ケースは、すでに別記事でも紹介していますが、簡単にアウトラインを記しておきます。

観察

・子宮の無い女性が多くいる。子宮ガン等30〜40代で急増。

・彼女たちは差別されている

[(いわかみ2000)差別消えたわけではない。代理出産禁止は差別を助長。]

・辛い思いをしている。

[(なおみ2001)鬱病、精神的ダメージ]

・日本産婦人科学会の会告により、代理出産は禁止されている。

[(えんどう2004)自由奪われている]

プラン

1代理出産を認める

2実子として扱う

3代理出産依頼できるのは、子宮が無い、重度の不育症、等、代理出産以外の代替手段がない女性

4代理母には適切な報酬を支払う。

5実母、姉妹でも契約を結び、対価を支払う。

6その他必要な措置

論点1

A)代理出産でしか子を儲けられない女性が沢山いる。

[(なかそ2006)91%結婚したい…80%は子ども欲しい]

代理出産を熱望している。

[(おの2002)山田夫妻の話…禁止されると、生きる希望が失われる]

B)三つの選択肢

1)海外で代理出産を行う。

[(いなぐま2007)100人以上…]

海外での代理出産は危険。

[(あんどう2010)妊産婦死亡率は10万人中11人、日本国内なら6人…]

インドなどでは、さらに死亡率が高いはず…

2)ヤミ代理出産。

ヤミは問題が多い。

[(ふじかわ2002)インフォームドコンセント書面無い…アメリカのように手続きを尽くしていない…]

3)あきらめる。

子どもを持つ権利の侵害

[(おの2002)自己決定権…憲法上最大限尊重すべき。]

論点2:代理母の自己決定権

A)職業としての代理母を望む人がいる

[(でぐち2005)近代家族像を受け入れつつも、公的領域でも活躍したい…]

B)現状では引き受けられない

[(いけがみ2003)アメリカでは一肌脱ごうという人が多いが、日本のように制度で取り締まると、そうした精神も生まれない]

論点3:子の福祉

[(かとう2005)契約取り消しなど、法制度の不備による孤児問題など…]

論点4:解決性

A)子宮無い人が解放される。

[(なおみ2001)「産めない」と「産まない」は大きく違う…]

B)代理母を引き受ける女性はいる。

[(くじ2005)いることも確か…]

C)海外で代理出産を行う必要が無くなる。

D)今まで子を儲けることをあきらめていた人が子を儲けることができる。

E)職業としての代理母を自己決定する権利が与えられる。

F)ヤミ代理出産が無くなる

[(やまもと2001)ガイドラインなど…安全確保、フォローアップ体制…]

G)国の不当介入防ぐ

[(のざき2008)技術があるなら、国は介入すべきではない…]

6分間で、エビデンス16枚!ということで、我ながら(というか、最終的にやったのはMさんですが…)良く議論を詰め込んだと思います。とはいうものの、改めて見るとやはりこれは詰め込みすぎで、実際のケースを見てもらえれば、「これでジャッジは理解できるの?」というような簡略化、省略がとても多く、相当知識のあるジャッジがターゲットになってしまっています。
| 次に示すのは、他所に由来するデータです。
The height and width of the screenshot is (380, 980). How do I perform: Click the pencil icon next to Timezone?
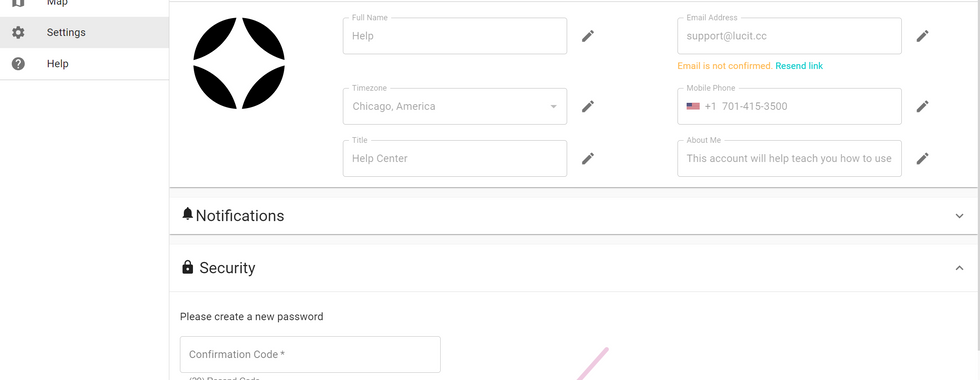coord(588,106)
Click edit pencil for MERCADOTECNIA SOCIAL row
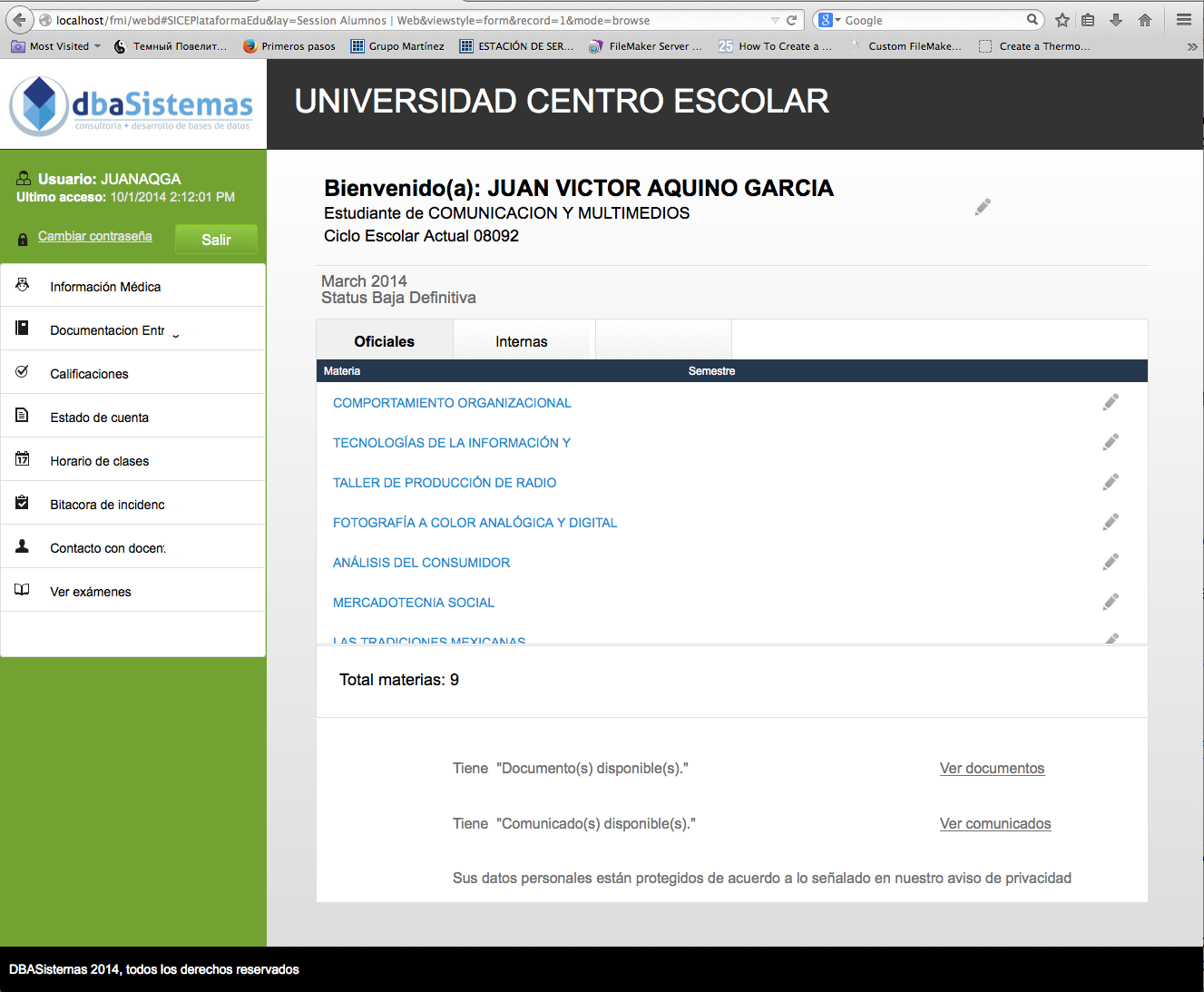1204x992 pixels. [1111, 602]
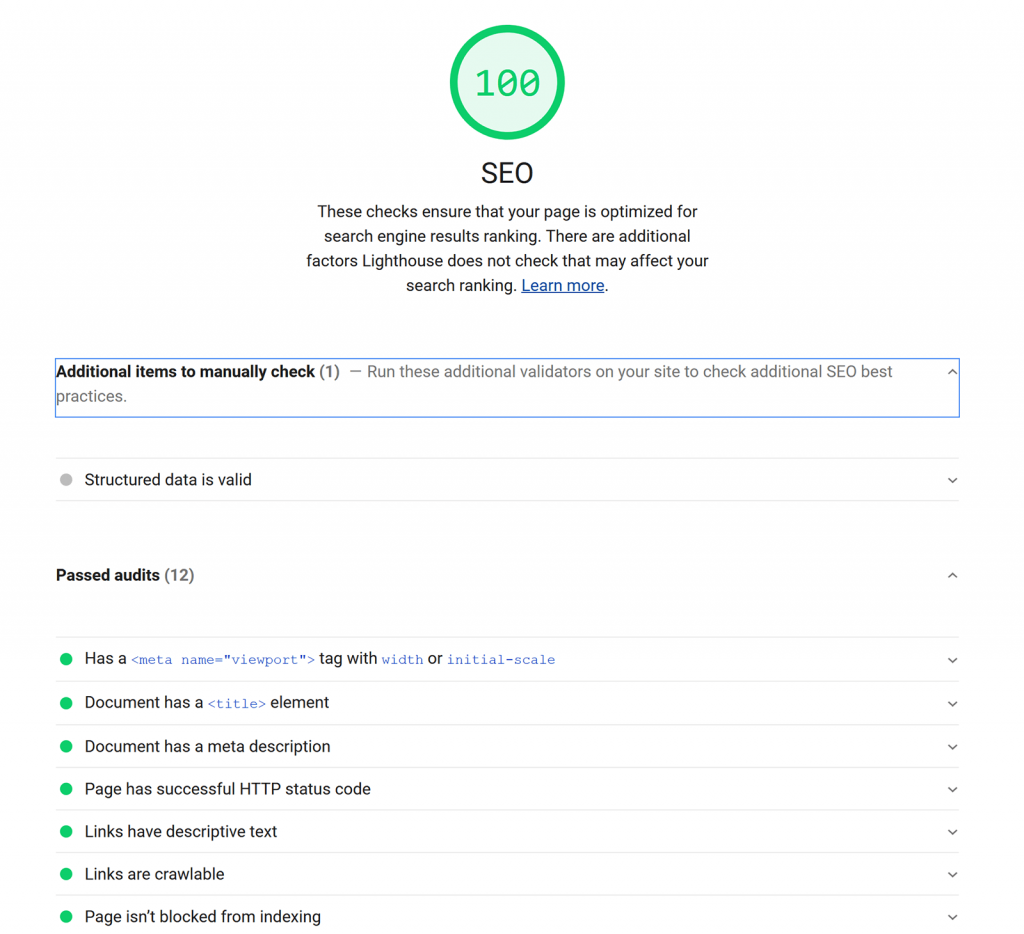Screen dimensions: 1024x934
Task: Open the Document has a meta description row
Action: click(507, 746)
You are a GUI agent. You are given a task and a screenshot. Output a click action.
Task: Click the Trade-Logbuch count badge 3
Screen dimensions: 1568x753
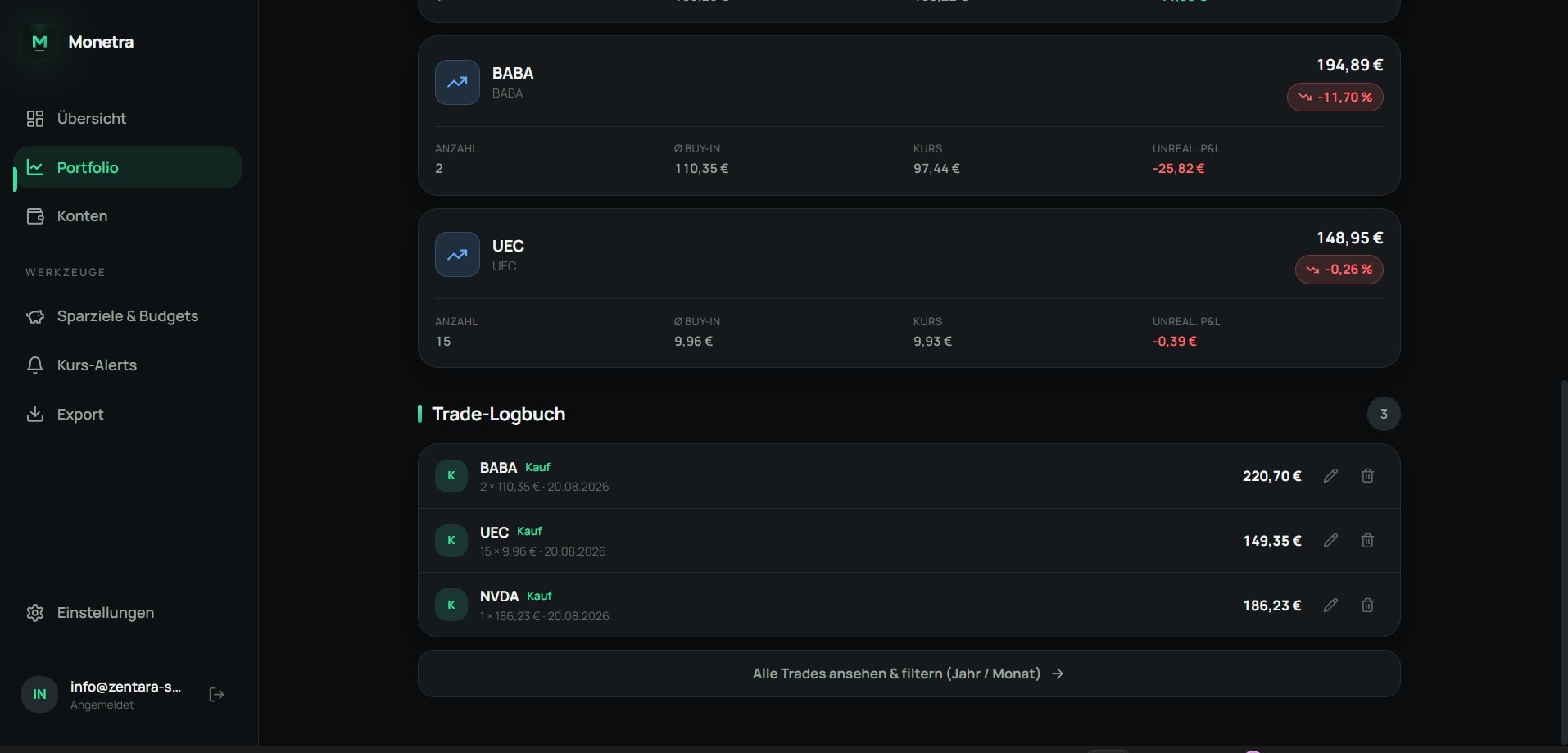[1384, 414]
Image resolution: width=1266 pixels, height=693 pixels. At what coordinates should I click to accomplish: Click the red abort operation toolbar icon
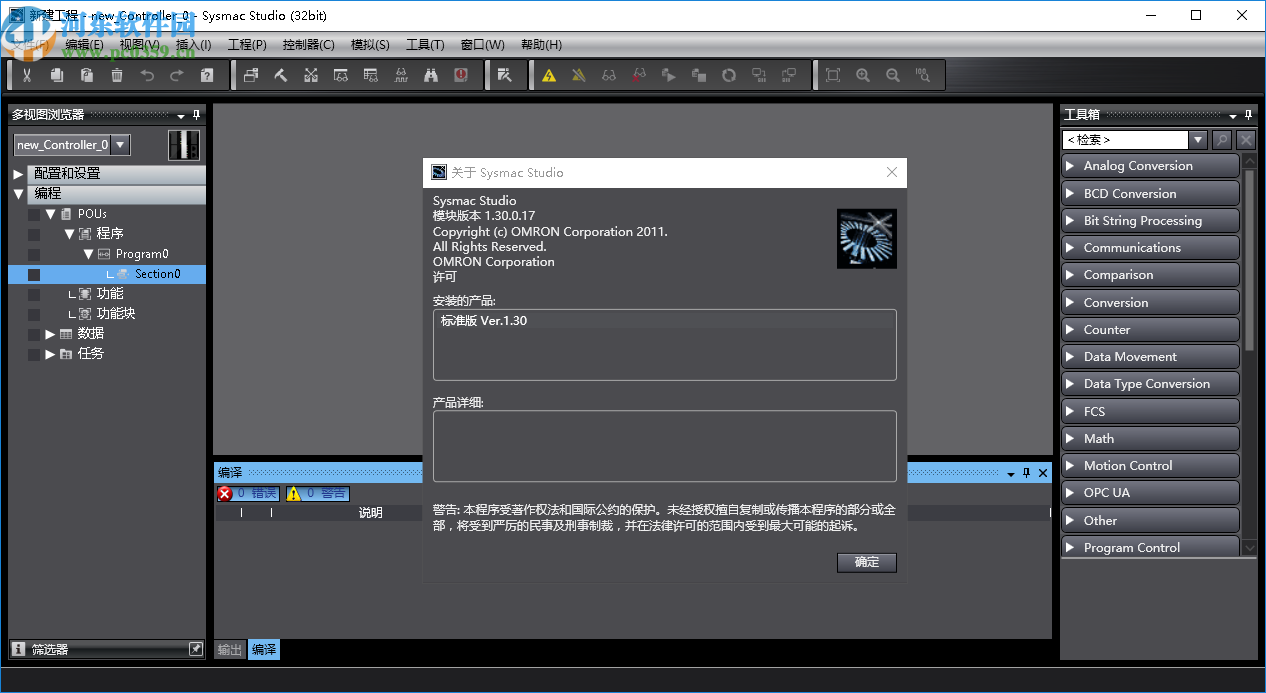coord(461,75)
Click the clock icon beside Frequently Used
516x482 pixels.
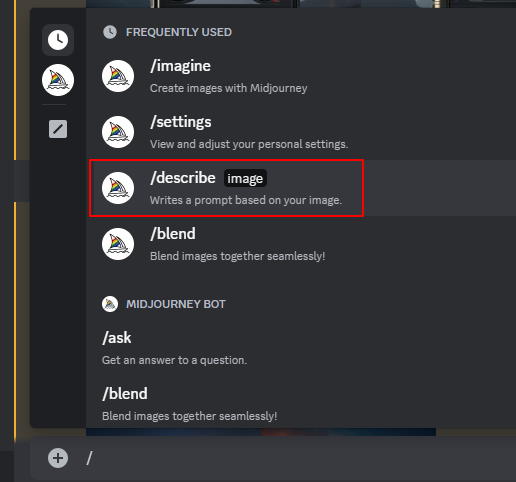point(110,32)
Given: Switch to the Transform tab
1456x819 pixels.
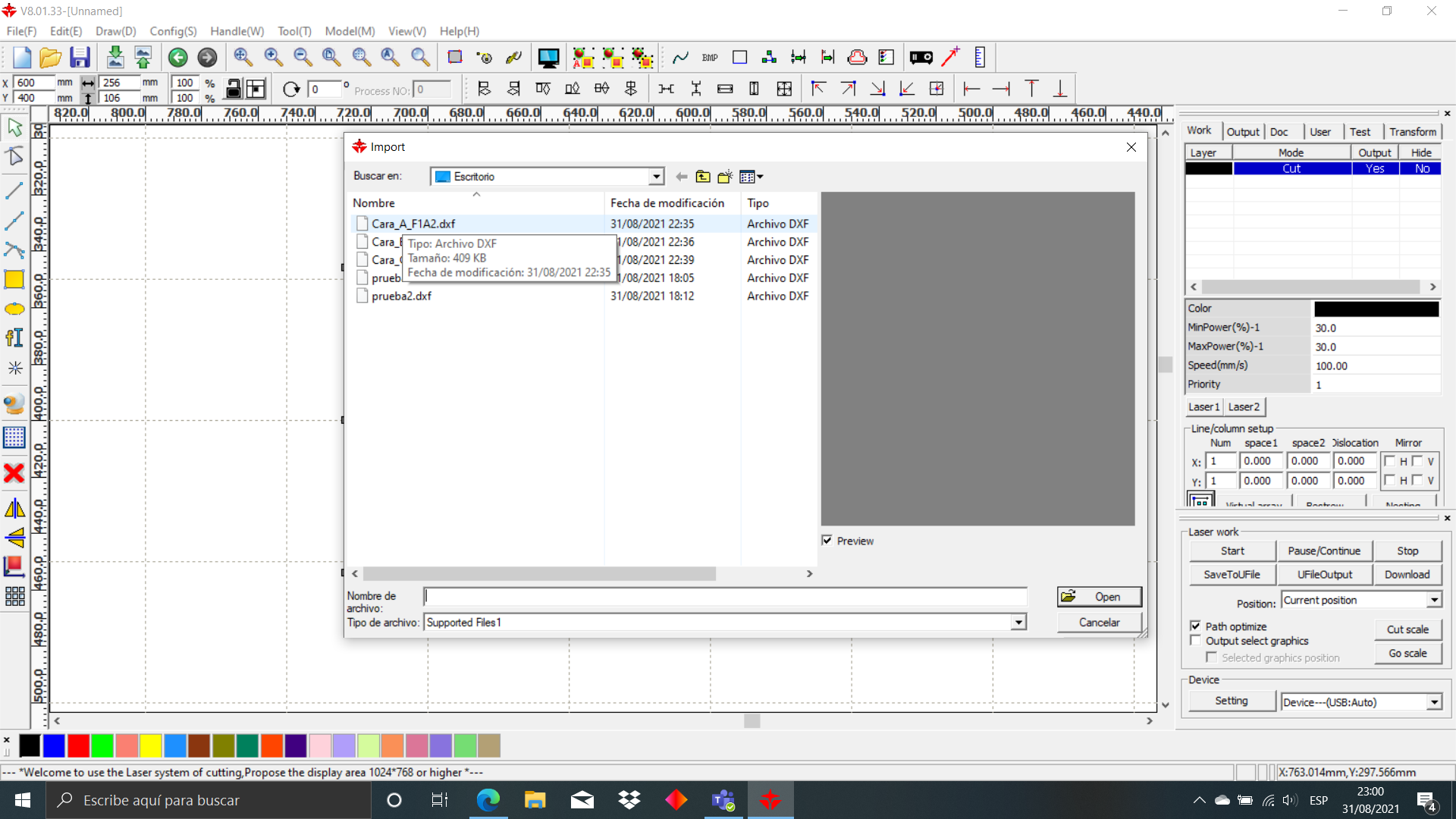Looking at the screenshot, I should click(x=1412, y=132).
この論題は2005年にも一度採用されているので、そのときの知識があるジャッジが多いだろう、ということはある程度計算していました。とはいうものの、エビデンスのポイントを若干落としそうなケースではあります。もう少し観察や論点1あたりを絞っても良かったかも知れません。

このケースの(おそらく)特徴的なところは、職業的代理母を全面的に認め、むしろ積極的に金銭の授受を行うよう促しているところだと思います。これは、最初の打ち合わせの時からパートナーのMさんとあれこれ話をして、私の中では結構な時間をかけて練ったもので、当初「職業的代理母」というものに対してものすごく違和感を持っていたのですが、いろいろ他の職業との比較などをしてみると、意外と致命的な差を見つけることができない、ということに気づき、入れることにしました。この話を入れるに当たって、色々な職業契約を頭の中で考え(その過程で、決勝でも出てくる「マグロ漁船」の話なども出てきました)、代理出産契約と本質的な違いがあるか、ということを検証していったのですが、私個人の結論としては、やはり個人の思い入れ、ということに尽きそうな気がしています。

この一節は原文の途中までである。